Der Winterdienst ist zwar pünktlich zum ersten Frost einsatzbereit, manchmal zur Sicherheit auch schon im Oktober. Inzwischen jedoch streitet man über eine strategische Frage: Ist Streusalz oder die oft verwendete Sole auf frostfreiem Asphalt eine Verschwendung? Die Antwort bleibt abhängig vom aktuellen Haushaltsjahr. Denn mancher sieht in den „Großstreuwagen“ eher das Abbild eines „Rollenden Haushalts“, dessen Streugutspuren – wie einst die Brotkrumen von Hänsel und Gretel – dezent darauf hinweisen, wie weit das Budget reicht. Da reichen Kommentare wie „Völlig überflüssig!“ oder „Naja, ein bisschen Feuchtigkeit, das reicht schon für Glätte …“ und man weiß: Die Finanzlage ist stabil – oder eben nicht.

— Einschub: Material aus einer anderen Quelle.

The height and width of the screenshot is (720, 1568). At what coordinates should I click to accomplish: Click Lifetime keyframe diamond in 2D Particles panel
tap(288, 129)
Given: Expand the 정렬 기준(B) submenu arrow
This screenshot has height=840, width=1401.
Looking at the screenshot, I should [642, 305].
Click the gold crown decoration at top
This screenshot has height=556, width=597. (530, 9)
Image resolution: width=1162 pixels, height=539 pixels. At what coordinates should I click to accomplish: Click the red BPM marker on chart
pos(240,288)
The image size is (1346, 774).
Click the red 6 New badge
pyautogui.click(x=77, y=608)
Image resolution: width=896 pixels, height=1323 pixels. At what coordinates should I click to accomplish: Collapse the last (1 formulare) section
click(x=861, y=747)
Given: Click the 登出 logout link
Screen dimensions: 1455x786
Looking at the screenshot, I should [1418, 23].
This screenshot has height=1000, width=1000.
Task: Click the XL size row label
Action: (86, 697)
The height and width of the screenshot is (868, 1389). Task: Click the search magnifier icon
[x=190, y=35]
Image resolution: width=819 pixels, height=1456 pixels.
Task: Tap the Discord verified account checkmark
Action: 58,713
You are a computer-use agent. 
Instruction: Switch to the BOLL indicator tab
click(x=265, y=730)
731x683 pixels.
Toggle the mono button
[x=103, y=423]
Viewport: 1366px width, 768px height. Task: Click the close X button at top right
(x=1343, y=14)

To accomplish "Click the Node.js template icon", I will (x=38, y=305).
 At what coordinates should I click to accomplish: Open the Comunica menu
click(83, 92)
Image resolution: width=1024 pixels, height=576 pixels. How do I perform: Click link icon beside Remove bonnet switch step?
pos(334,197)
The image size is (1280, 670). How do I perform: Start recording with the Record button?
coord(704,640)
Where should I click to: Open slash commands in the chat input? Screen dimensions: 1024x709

Sollte tatsächlich Blitzeis auftreten (meist natürlich pünktlich zum Berufsverkehr), ist die Stadt vorbereitet. Theorie und Praxis zeigen jedoch regelmäßig, dass auch der fleißigste Winterdienst nicht ganz gegen die Tücken der Lage gewappnet ist – Blitzeis fühlt sich da gerne mal an wie ein übermotivierter Praktikant, der ohne Vorwarnung loslegt, bevor der Rest Bescheid weiß.
Selbstverständlich darf die traditionelle Beschwerderunde der Bürger nicht fehlen, die alljährlich in sozialen Medien unter Hashtags wie #WinterdienstFail und #BlitzeisDesGrauens auflebt. In den offiziellen Verlautbarungen ist man natürlich dankbar für diese „Feedback-Kultur“, wobei ebenso klar ist: Die Erwartungshaltung an den Winterdienst ist noch immer hoch. Denn eins ist sicher: Spätestens zum ersten Glatteis-Tweet steht die Frage im Raum, warum denn in der einen und nicht in der anderen Straße alles spiegelblank gestreut ist.
Natürlich denkt die Stadt immer auch an die Zukunft. Das Thema Kostenersparnis schwebt immer wieder wie ein leicht beschneiter, aber düsterer Wintermantel über dem Rathausplatz. Aus gut informierten Kreisen hört man, dass die Straßen eventuell nur noch gestreut werden, wenn der Stadtrat den Wetterbericht höchstpersönlich konsultiert hat und alle Bürger ihre Thermometer draußen am Fenster kalibriert haben. Auch das könnte ja die Kosten senken. Und vielleicht gibt es irgendwann Schilder an den bekanntesten Kurven der Stadt: „Hier freiwillige Glättegefahr dank Klimawandel – für Ihre Haushaltsentlastung“.